Item coordinate data
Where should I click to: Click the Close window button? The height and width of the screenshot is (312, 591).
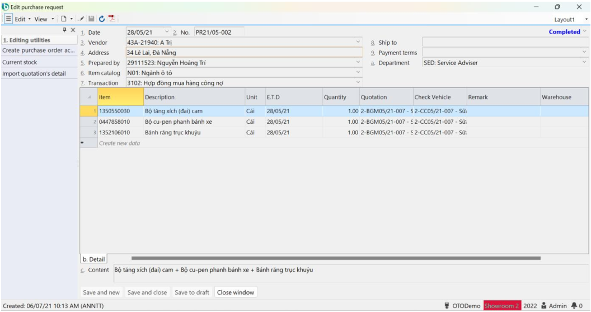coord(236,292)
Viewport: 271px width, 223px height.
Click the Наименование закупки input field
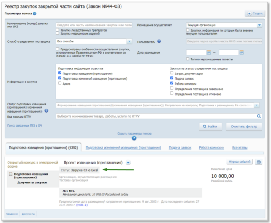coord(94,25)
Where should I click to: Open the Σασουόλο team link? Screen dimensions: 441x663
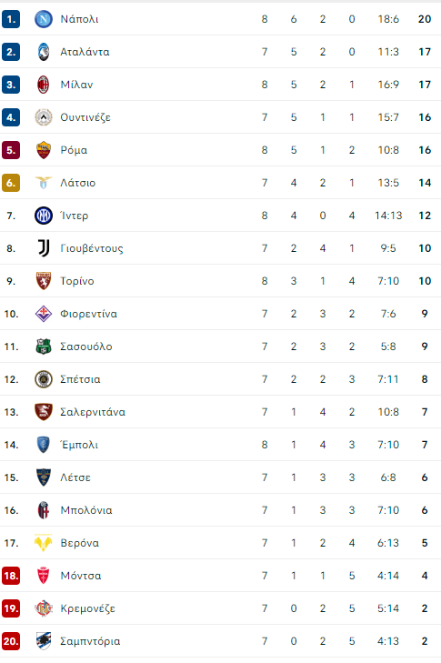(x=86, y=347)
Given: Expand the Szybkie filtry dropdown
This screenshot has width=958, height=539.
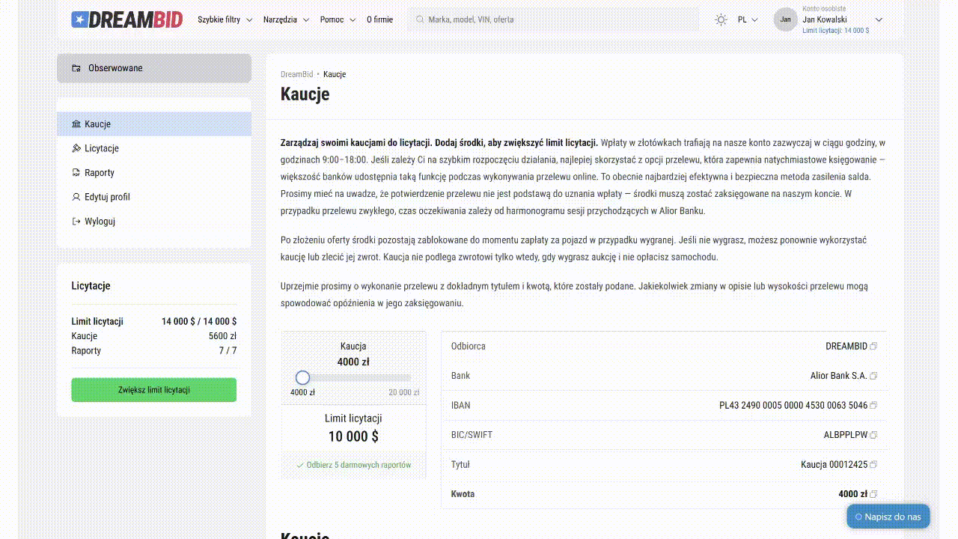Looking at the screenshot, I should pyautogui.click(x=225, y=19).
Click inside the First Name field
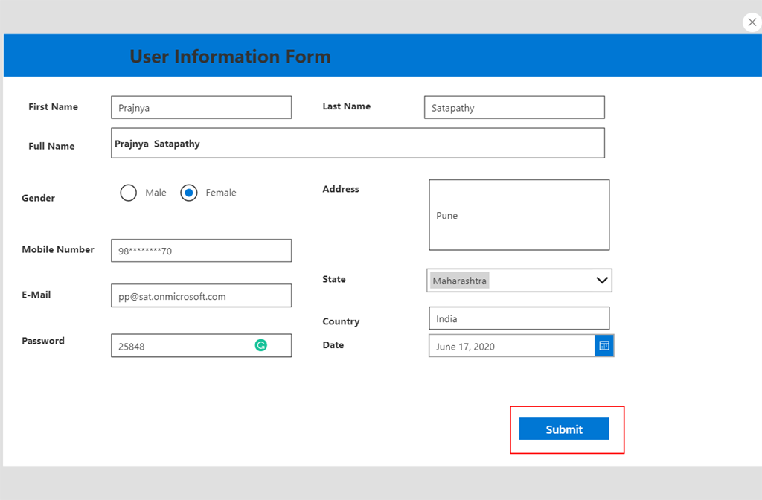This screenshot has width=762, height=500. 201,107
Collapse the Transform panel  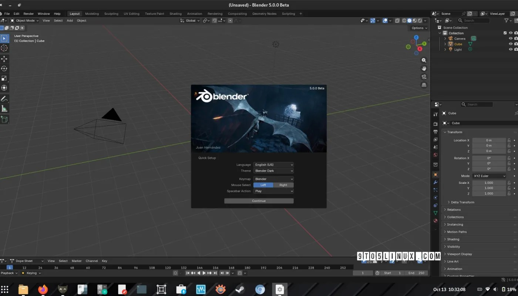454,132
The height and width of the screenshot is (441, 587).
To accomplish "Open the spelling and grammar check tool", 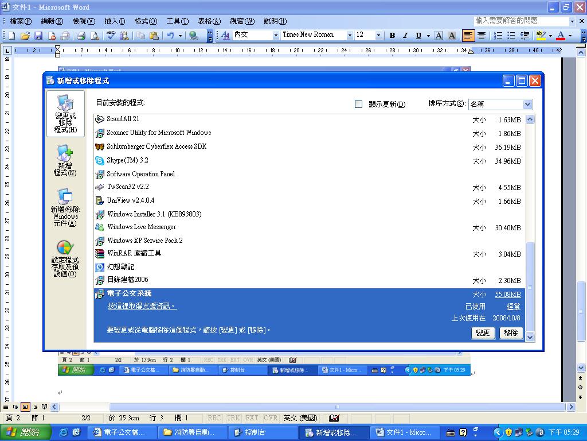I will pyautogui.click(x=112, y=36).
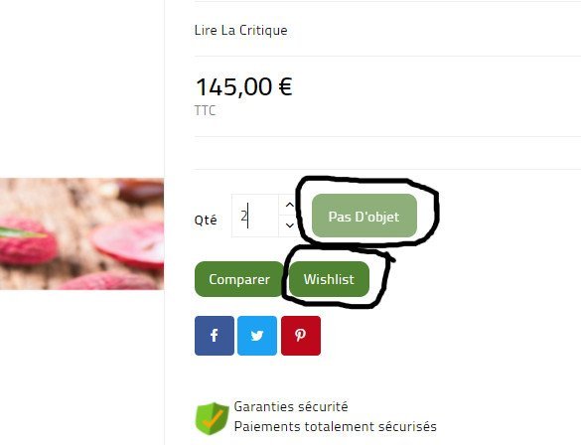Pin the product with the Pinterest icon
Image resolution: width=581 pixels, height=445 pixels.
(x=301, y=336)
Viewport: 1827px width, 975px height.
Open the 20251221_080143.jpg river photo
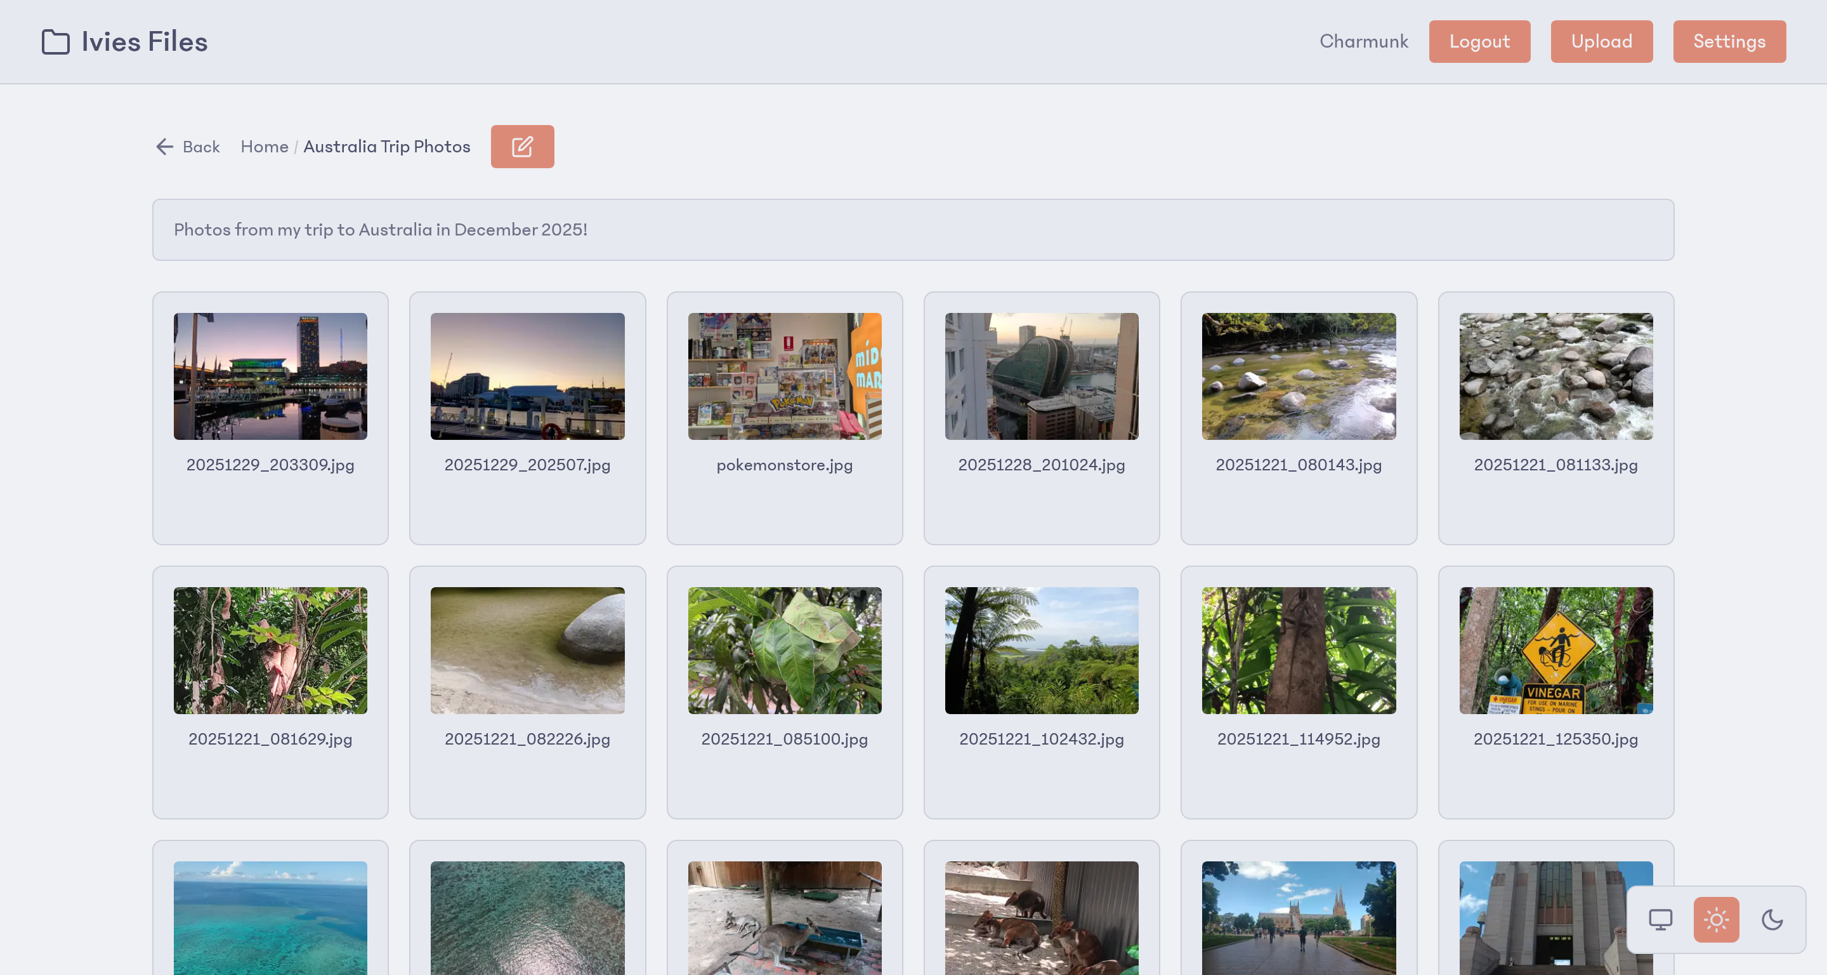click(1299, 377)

Work required
Please output, word for word, the lines of the records between the line holding "Given: Expand the Szybkie filtry dropdown" and the line holding "This screenshot has width=762, height=500.", inclusive. Leave the pictures out.

Task answer
Given: Expand the Szybkie filtry dropdown
This screenshot has width=958, height=539.
Looking at the screenshot, I should pyautogui.click(x=225, y=19).
Click inside the First Name field
This screenshot has width=762, height=500. 201,107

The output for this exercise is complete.